This article covers how the DocuWare Desktop App “User synchronization” connects to the Active Directory (LDAP) or Azure Active Directory (Microsoft Graph) to create or update DocuWare users.
It only supports Microsoft Active Directory via LDAP, so it is not compatible with other LDAP user directories such as Open LDAP.
Starting user synchronization
After starting user synchronization, first enter the DocuWare URL.
User synchronization automatically switches between secure and non-secure SSL/TLS options depending on URL syntax. If the URL is correct and accessible, the app will perform several checks: Login token available, cloud or on-premises system, identity service available.
If a login token is available, the step "Login to DocuWare" is skipped.
If no login token is available, a login page is displayed in the browser. Here the user can create a login token with Single Sign-On or with DW account information.
If it is not possible to create a login token, a "Login to DocuWare" fallback dialog is displayed. Here the user specifies the organization, user, and user password. DocuWare authentication is used for this.
Connecting to LDAP
To synchronize users from the local Active Directory (LDAP), the Windows account under which the User Synchronization application is running must be a member of the Windows domain of this Active Directory. The DocuWare system does not have to be part of the domain. Only the User Synchronization app connects to the LDAP system and DocuWare.
Connection URL and access data are not required here. The connection is established with the user running the app and is therefore limited to the permissions of this user.

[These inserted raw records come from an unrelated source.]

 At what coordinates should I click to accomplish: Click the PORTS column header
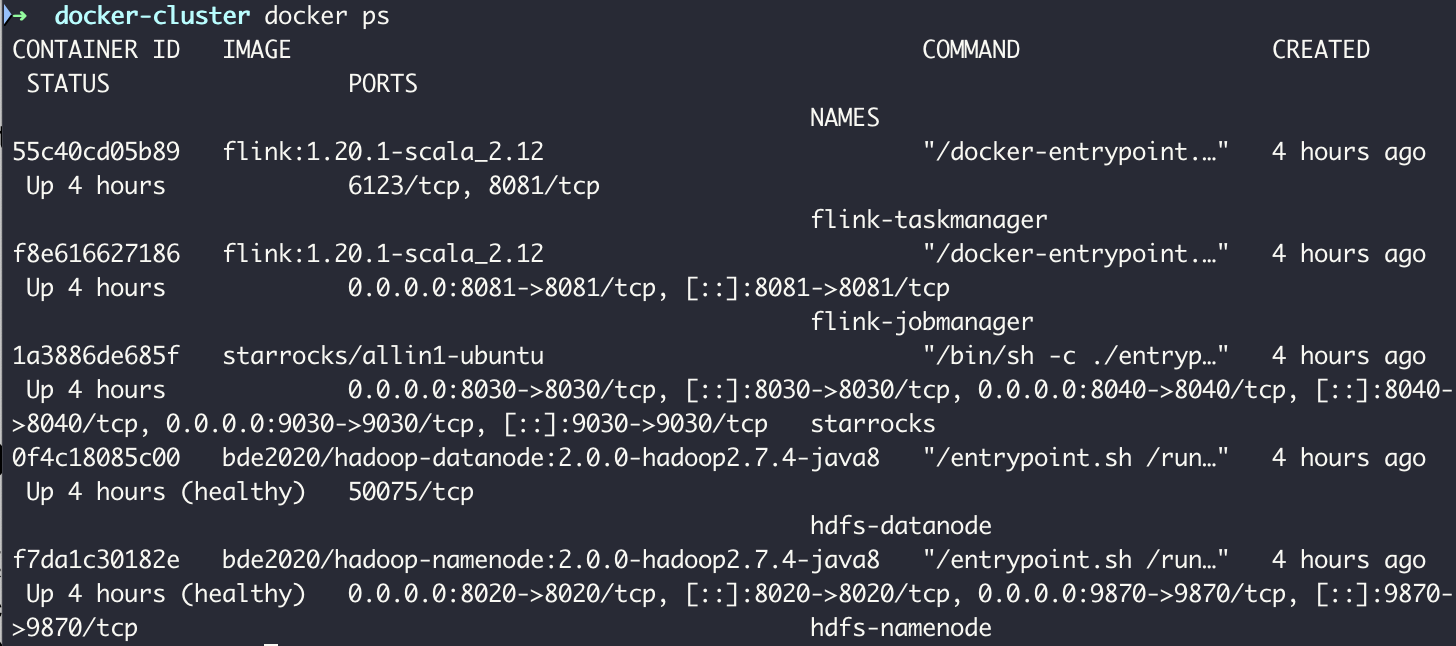[383, 84]
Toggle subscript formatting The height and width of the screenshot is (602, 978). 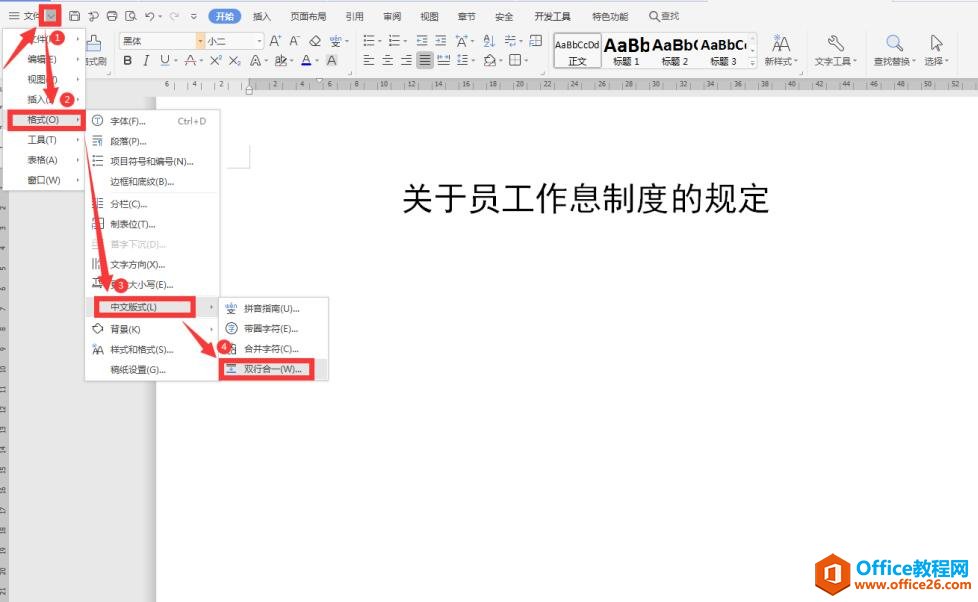pyautogui.click(x=233, y=61)
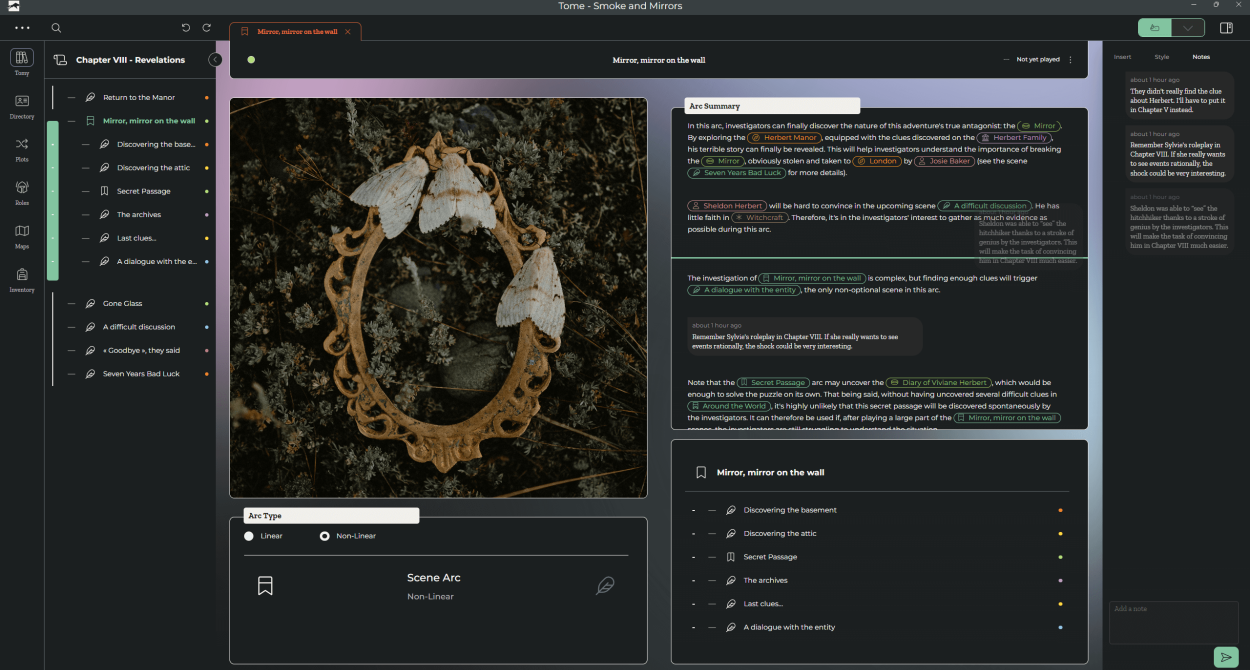Send the note with the green arrow button
This screenshot has height=670, width=1250.
[1225, 657]
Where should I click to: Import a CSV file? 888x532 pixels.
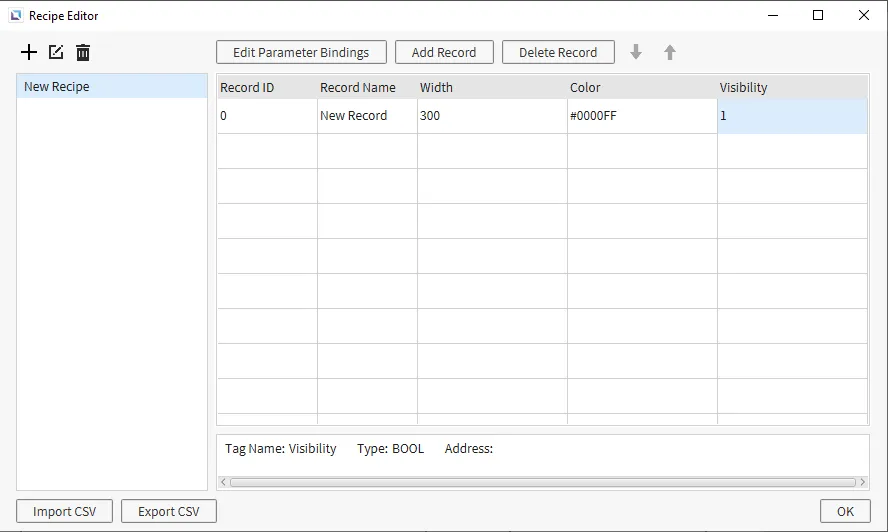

After calling up the users, select whether existing DocuWare users should be compared with existing Active Directory users. The assignment is done via user name and email. The accounts are only linked in the database if both match (external provider and external ID).
Within the app, the Active Directory structure can be searched. To synchronize, first select the organizational unit (OU) that contains the groups and then the OU that contains the users. Several groups can be selected, but they must be located in the same OU. After you have selected the OU that contains the correct groups, select one of the group name attributes:
Name
CN
sAMAccountName
For the users, select an OU where each user is available, regardless of whether the users are members of groups to be synchronized. You then specify one of the attributes for the user name.
sAMAccountName
userPrincipalName
userPrincipalNamePrefix
CN
DisplayName
Name
Connecting to Azure AD
To connect the User Synchronization app to Azure AD, you must configure Azure AD in the Azure Portal. Enter the following parameters to establish a connection to Azure AD.
Issuer URL
Client ID
Client Secret
The local AD does not require comparable parameters, this step is only visible with Azure AD.
Configuration of Azure AD
To synchronize users from the Azure Active Directory, a connection must first be established.
The following steps are necessary:
Create new app registration
In the Azure Portal you call up the app registrations and create a new app registration.Assign permissions
The following permissions are required to synchronize users. Please also note the type of the Application / Delegated permission.
Create client key
Create a new secret client key (Client Secret) under the item Certificates & Secrets. Back up the key as it will be permanently hidden when the page is closed.
Copy credentials:
In the app registration overview, copy the application ID (Client ID) and under Endpoints copy the URL to the OpenID Connect metadata document (Issuer URL) and paste it together with the Client Secret
Within the app, the Azure Active Directory structure can be searched. To synchronize, first select the groups you want to synchronize with DocuWare and then the groups that contain the users.
The users are always created using the UserPrincipalName prefix, so the user name is usually firstname.lastname
Group Assignment
By default, a new group with the same name is created in DocuWare; if such a group already exists, users are synchronized with it.
Or you can skip the LDAP group during synchronization. This will not add the users to any group. But if they are in the user node, they are added to DocuWare and at least to the Public group (all users are added to the Public group).
The third option is to select an existing group from DocuWare and add LDAP users to it.
The last option is "Edit DocuWare Groups." This option opens a new window in which users can add or remove groups. When groups are removed, they are not actually removed from DocuWare, but only from the user sync pool of the groups to be synchronized. When you add a group, a group is not automatically created in DocuWare; the group is only created after the synchronization process.
New groups are initially named as placeholders; after refreshing the window they can be renamed to unique names.